Aim:
Convert every line of the listing below into a JSON array of strings, one string per line, skipping blank lines and leaving out the pictures.

Data excerpts:
§
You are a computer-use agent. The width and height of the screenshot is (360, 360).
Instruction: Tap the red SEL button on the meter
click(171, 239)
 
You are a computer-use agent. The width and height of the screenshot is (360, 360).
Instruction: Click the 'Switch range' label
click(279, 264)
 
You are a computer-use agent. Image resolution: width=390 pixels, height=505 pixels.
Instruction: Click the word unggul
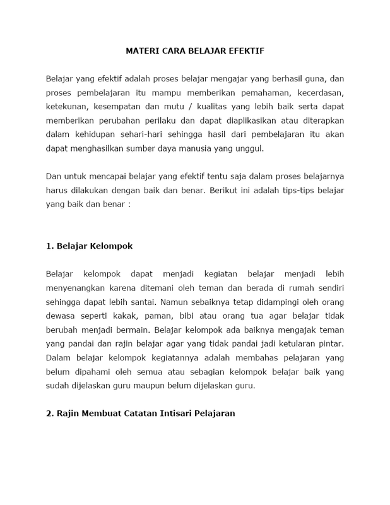click(247, 149)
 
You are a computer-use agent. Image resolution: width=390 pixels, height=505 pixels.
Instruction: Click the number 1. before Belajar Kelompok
click(50, 246)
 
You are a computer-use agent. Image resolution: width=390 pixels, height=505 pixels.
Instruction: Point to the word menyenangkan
click(75, 288)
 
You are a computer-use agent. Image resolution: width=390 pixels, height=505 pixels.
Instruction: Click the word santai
click(181, 302)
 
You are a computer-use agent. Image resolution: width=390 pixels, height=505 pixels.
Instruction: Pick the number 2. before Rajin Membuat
click(50, 413)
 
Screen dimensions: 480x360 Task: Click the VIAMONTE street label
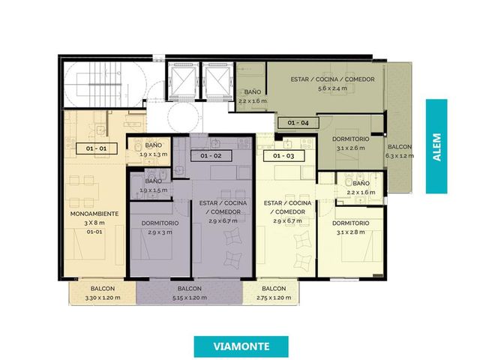click(x=242, y=346)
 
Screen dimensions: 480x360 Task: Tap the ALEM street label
click(x=436, y=147)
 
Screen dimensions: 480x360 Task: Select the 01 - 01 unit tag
click(x=97, y=148)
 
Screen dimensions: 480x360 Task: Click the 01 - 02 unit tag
click(x=211, y=156)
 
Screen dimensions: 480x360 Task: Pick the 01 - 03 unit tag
click(x=284, y=156)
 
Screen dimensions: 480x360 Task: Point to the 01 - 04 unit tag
click(x=298, y=123)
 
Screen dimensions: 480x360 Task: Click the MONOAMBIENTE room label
click(x=94, y=214)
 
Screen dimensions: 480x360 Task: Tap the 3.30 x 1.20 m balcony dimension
click(x=103, y=298)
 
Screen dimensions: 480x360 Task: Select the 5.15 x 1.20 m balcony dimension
click(x=189, y=298)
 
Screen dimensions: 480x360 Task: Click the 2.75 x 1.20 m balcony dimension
click(x=274, y=298)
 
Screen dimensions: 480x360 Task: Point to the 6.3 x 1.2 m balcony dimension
click(x=400, y=156)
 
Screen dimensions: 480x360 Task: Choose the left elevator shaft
click(x=183, y=82)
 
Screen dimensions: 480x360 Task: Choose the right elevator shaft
click(x=218, y=82)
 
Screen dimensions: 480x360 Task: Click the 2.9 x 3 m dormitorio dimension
click(x=160, y=232)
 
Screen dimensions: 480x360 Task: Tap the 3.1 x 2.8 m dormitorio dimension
click(x=350, y=232)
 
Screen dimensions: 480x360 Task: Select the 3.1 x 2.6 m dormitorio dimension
click(x=350, y=148)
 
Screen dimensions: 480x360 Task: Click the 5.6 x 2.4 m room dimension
click(x=332, y=88)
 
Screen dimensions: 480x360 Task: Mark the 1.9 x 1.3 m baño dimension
click(x=153, y=154)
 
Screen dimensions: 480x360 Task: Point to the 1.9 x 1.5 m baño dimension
click(x=153, y=190)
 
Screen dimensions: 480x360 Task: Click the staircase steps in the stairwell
click(x=104, y=83)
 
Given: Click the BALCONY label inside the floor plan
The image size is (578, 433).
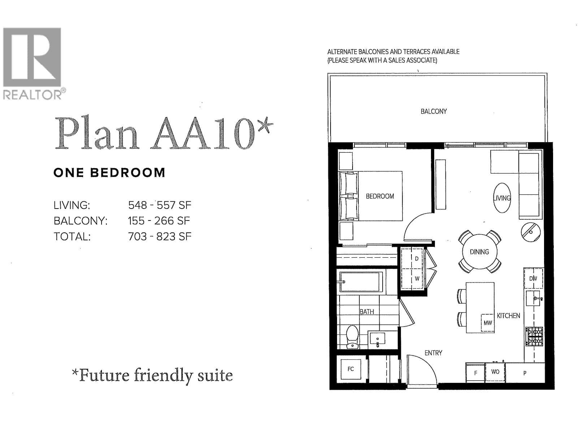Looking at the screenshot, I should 434,111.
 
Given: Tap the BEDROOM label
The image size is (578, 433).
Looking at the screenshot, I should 380,196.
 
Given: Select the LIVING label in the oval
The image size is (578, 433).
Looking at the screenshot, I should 502,198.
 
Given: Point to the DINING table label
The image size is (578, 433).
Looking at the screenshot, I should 479,252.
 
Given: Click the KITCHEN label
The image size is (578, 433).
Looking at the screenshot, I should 508,316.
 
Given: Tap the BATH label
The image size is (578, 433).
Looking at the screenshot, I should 367,312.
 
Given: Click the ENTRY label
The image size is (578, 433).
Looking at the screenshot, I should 433,353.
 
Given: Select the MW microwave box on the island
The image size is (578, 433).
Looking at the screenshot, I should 488,323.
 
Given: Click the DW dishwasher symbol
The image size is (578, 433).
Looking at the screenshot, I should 533,278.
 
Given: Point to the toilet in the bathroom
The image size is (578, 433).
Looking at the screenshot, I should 352,337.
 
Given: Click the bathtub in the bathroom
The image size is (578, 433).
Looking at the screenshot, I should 361,282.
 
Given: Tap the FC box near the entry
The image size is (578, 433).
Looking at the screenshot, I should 351,369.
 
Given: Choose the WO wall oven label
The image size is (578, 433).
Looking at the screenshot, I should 495,372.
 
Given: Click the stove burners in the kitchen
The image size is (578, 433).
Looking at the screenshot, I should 534,336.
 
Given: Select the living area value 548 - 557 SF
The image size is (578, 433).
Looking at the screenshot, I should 160,205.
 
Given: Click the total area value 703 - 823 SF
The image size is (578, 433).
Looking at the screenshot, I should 160,237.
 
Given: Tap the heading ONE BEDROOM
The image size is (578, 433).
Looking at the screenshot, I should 109,173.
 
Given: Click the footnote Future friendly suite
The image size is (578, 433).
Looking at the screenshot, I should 152,375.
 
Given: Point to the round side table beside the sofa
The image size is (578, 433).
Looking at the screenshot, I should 531,232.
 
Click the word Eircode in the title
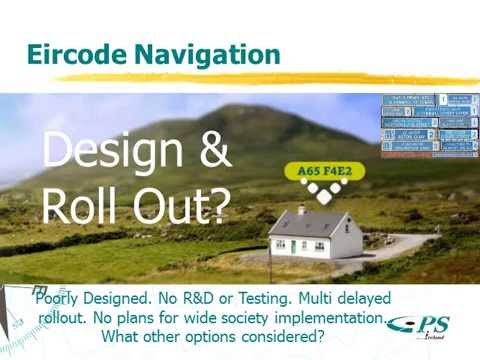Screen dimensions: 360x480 75,54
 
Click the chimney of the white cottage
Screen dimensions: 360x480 301,209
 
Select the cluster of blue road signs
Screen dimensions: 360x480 429,123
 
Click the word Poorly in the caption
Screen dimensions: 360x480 63,299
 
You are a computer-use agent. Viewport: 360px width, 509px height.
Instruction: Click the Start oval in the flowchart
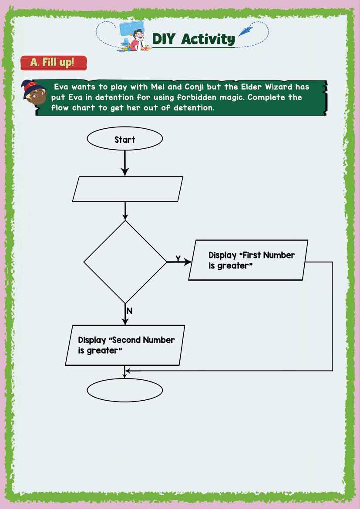(125, 139)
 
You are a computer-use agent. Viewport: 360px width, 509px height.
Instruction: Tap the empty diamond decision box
(125, 262)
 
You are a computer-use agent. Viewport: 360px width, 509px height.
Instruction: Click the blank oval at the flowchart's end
(125, 389)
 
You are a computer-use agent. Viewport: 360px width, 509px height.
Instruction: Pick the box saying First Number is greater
(249, 260)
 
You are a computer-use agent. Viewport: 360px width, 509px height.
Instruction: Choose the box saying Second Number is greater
(125, 345)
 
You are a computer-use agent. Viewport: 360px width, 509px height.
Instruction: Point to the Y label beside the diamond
(178, 258)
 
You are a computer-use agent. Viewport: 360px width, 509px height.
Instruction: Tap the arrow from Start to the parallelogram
(125, 163)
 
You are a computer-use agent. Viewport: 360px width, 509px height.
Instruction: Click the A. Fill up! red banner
(53, 62)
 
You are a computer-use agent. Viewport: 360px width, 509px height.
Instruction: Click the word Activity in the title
(208, 39)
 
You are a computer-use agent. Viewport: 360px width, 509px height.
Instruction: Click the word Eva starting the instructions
(61, 87)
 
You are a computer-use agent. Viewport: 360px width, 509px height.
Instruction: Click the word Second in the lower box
(126, 340)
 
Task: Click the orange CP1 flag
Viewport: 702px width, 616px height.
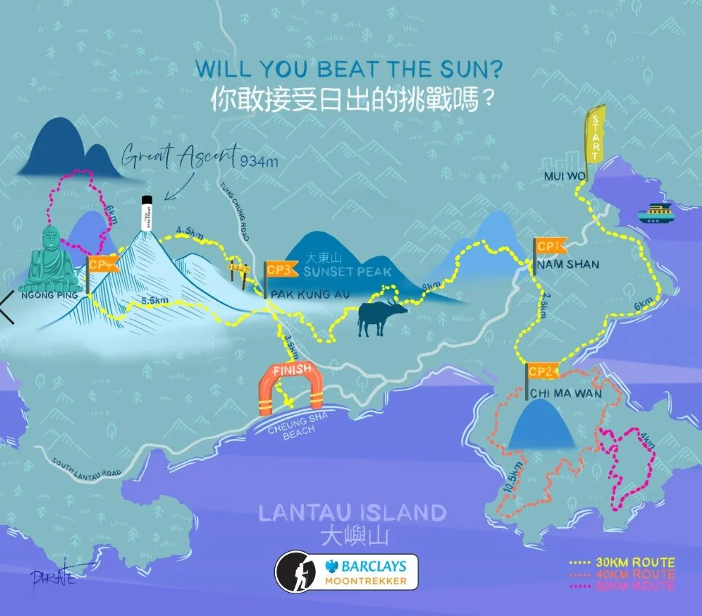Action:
§
Response:
[
  "You are a computer-use agent. The width and height of the screenshot is (360, 360).",
  "Instruction: Tap the red SEL button on the meter",
  "click(171, 239)",
  "You are a computer-use agent. The width and height of the screenshot is (360, 360).",
  "Instruction: Click the 'Switch range' label",
  "click(279, 264)",
  "You are a computer-use agent. Image resolution: width=390 pixels, height=505 pixels.",
  "Instruction: Click the word unggul",
  "click(247, 149)",
  "You are a computer-use agent. Image resolution: width=390 pixels, height=505 pixels.",
  "Instruction: Click the number 1. before Belajar Kelompok",
  "click(50, 246)",
  "You are a computer-use agent. Image resolution: width=390 pixels, height=505 pixels.",
  "Instruction: Point to the word menyenangkan",
  "click(75, 288)",
  "You are a computer-use agent. Image resolution: width=390 pixels, height=505 pixels.",
  "Instruction: Click the word santai",
  "click(181, 302)",
  "You are a computer-use agent. Image resolution: width=390 pixels, height=505 pixels.",
  "Instruction: Pick the number 2. before Rajin Membuat",
  "click(50, 413)",
  "Screen dimensions: 480x360 Task: Click the VIAMONTE street label",
  "click(x=242, y=346)",
  "Screen dimensions: 480x360 Task: Tap the ALEM street label",
  "click(x=436, y=147)",
  "Screen dimensions: 480x360 Task: Select the 01 - 01 unit tag",
  "click(x=97, y=148)",
  "Screen dimensions: 480x360 Task: Click the 01 - 02 unit tag",
  "click(x=211, y=156)",
  "Screen dimensions: 480x360 Task: Pick the 01 - 03 unit tag",
  "click(x=284, y=156)",
  "Screen dimensions: 480x360 Task: Point to the 01 - 04 unit tag",
  "click(x=298, y=123)",
  "Screen dimensions: 480x360 Task: Click the MONOAMBIENTE room label",
  "click(x=94, y=214)",
  "Screen dimensions: 480x360 Task: Tap the 3.30 x 1.20 m balcony dimension",
  "click(x=103, y=298)",
  "Screen dimensions: 480x360 Task: Select the 5.15 x 1.20 m balcony dimension",
  "click(x=189, y=298)",
  "Screen dimensions: 480x360 Task: Click the 2.75 x 1.20 m balcony dimension",
  "click(x=274, y=298)",
  "Screen dimensions: 480x360 Task: Point to the 6.3 x 1.2 m balcony dimension",
  "click(x=400, y=156)",
  "Screen dimensions: 480x360 Task: Choose the left elevator shaft",
  "click(x=183, y=82)",
  "Screen dimensions: 480x360 Task: Choose the right elevator shaft",
  "click(x=218, y=82)",
  "Screen dimensions: 480x360 Task: Click the 2.9 x 3 m dormitorio dimension",
  "click(x=160, y=232)",
  "Screen dimensions: 480x360 Task: Tap the 3.1 x 2.8 m dormitorio dimension",
  "click(x=350, y=232)",
  "Screen dimensions: 480x360 Task: Select the 3.1 x 2.6 m dormitorio dimension",
  "click(x=350, y=148)",
  "Screen dimensions: 480x360 Task: Click the 5.6 x 2.4 m room dimension",
  "click(x=332, y=88)",
  "Screen dimensions: 480x360 Task: Mark the 1.9 x 1.3 m baño dimension",
  "click(x=153, y=154)",
  "Screen dimensions: 480x360 Task: Point to the 1.9 x 1.5 m baño dimension",
  "click(x=153, y=190)",
  "Screen dimensions: 480x360 Task: Click the staircase steps in the stairwell",
  "click(x=104, y=83)",
  "Given: Click the BALCONY label inside the floor plan",
  "The image size is (578, 433).",
  "Looking at the screenshot, I should 434,111.",
  "Given: Tap the BEDROOM label",
  "The image size is (578, 433).",
  "Looking at the screenshot, I should 380,196.",
  "Given: Select the LIVING label in the oval",
  "The image size is (578, 433).",
  "Looking at the screenshot, I should 502,198.",
  "Given: Point to the DINING table label",
  "The image size is (578, 433).",
  "Looking at the screenshot, I should 479,252.",
  "Given: Click the KITCHEN label",
  "The image size is (578, 433).",
  "Looking at the screenshot, I should 508,316.",
  "Given: Tap the BATH label",
  "The image size is (578, 433).",
  "Looking at the screenshot, I should 367,312.",
  "Given: Click the ENTRY label",
  "The image size is (578, 433).",
  "Looking at the screenshot, I should 433,353.",
  "Given: Select the MW microwave box on the island",
  "The image size is (578, 433).",
  "Looking at the screenshot, I should 488,323.",
  "Given: Click the DW dishwasher symbol",
  "The image size is (578, 433).",
  "Looking at the screenshot, I should 533,278.",
  "Given: Point to the toilet in the bathroom",
  "The image size is (578, 433).",
  "Looking at the screenshot, I should 352,337.",
  "Given: Click the bathtub in the bathroom",
  "The image size is (578, 433).",
  "Looking at the screenshot, I should 361,282.",
  "Given: Tap the FC box near the entry",
  "The image size is (578, 433).",
  "Looking at the screenshot, I should 351,369.",
  "Given: Choose the WO wall oven label",
  "The image size is (578, 433).",
  "Looking at the screenshot, I should 495,372.",
  "Given: Click the stove burners in the kitchen",
  "The image size is (578, 433).",
  "Looking at the screenshot, I should 534,336.",
  "Given: Select the living area value 548 - 557 SF",
  "The image size is (578, 433).",
  "Looking at the screenshot, I should 160,205.",
  "Given: Click the total area value 703 - 823 SF",
  "The image size is (578, 433).",
  "Looking at the screenshot, I should 160,237.",
  "Given: Tap the heading ONE BEDROOM",
  "The image size is (578, 433).",
  "Looking at the screenshot, I should 109,173.",
  "Given: Click the footnote Future friendly suite",
  "The image size is (578, 433).",
  "Looking at the screenshot, I should 152,375.",
  "Given: Point to the round side table beside the sofa",
  "The image size is (578, 433).",
  "Looking at the screenshot, I should 531,232.",
  "Click the word Eircode in the title",
  "Screen dimensions: 360x480 75,54",
  "Click the chimney of the white cottage",
  "Screen dimensions: 360x480 301,209",
  "Select the cluster of blue road signs",
  "Screen dimensions: 360x480 429,123",
  "Click the word Poorly in the caption",
  "Screen dimensions: 360x480 63,299",
  "You are a computer-use agent. Viewport: 360px width, 509px height.",
  "Instruction: Click the Start oval in the flowchart",
  "(125, 139)",
  "You are a computer-use agent. Viewport: 360px width, 509px height.",
  "Instruction: Tap the empty diamond decision box",
  "(125, 262)",
  "You are a computer-use agent. Viewport: 360px width, 509px height.",
  "Instruction: Click the blank oval at the flowchart's end",
  "(125, 389)",
  "You are a computer-use agent. Viewport: 360px width, 509px height.",
  "Instruction: Pick the box saying First Number is greater",
  "(249, 260)",
  "You are a computer-use agent. Viewport: 360px width, 509px height.",
  "Instruction: Choose the box saying Second Number is greater",
  "(125, 345)",
  "You are a computer-use agent. Viewport: 360px width, 509px height.",
  "Instruction: Point to the Y label beside the diamond",
  "(178, 258)",
  "You are a computer-use agent. Viewport: 360px width, 509px height.",
  "Instruction: Tap the arrow from Start to the parallelogram",
  "(125, 163)",
  "You are a computer-use agent. Viewport: 360px width, 509px height.",
  "Instruction: Click the A. Fill up! red banner",
  "(53, 62)",
  "You are a computer-use agent. Viewport: 360px width, 509px height.",
  "Instruction: Click the word Activity in the title",
  "(208, 39)",
  "You are a computer-use agent. Viewport: 360px width, 509px height.",
  "Instruction: Click the word Eva starting the instructions",
  "(61, 87)",
  "You are a computer-use agent. Viewport: 360px width, 509px height.",
  "Instruction: Click the word Second in the lower box",
  "(126, 340)",
  "Task: Click the orange CP1 flag",
  "Viewport: 702px width, 616px height.",
  "Action:"
]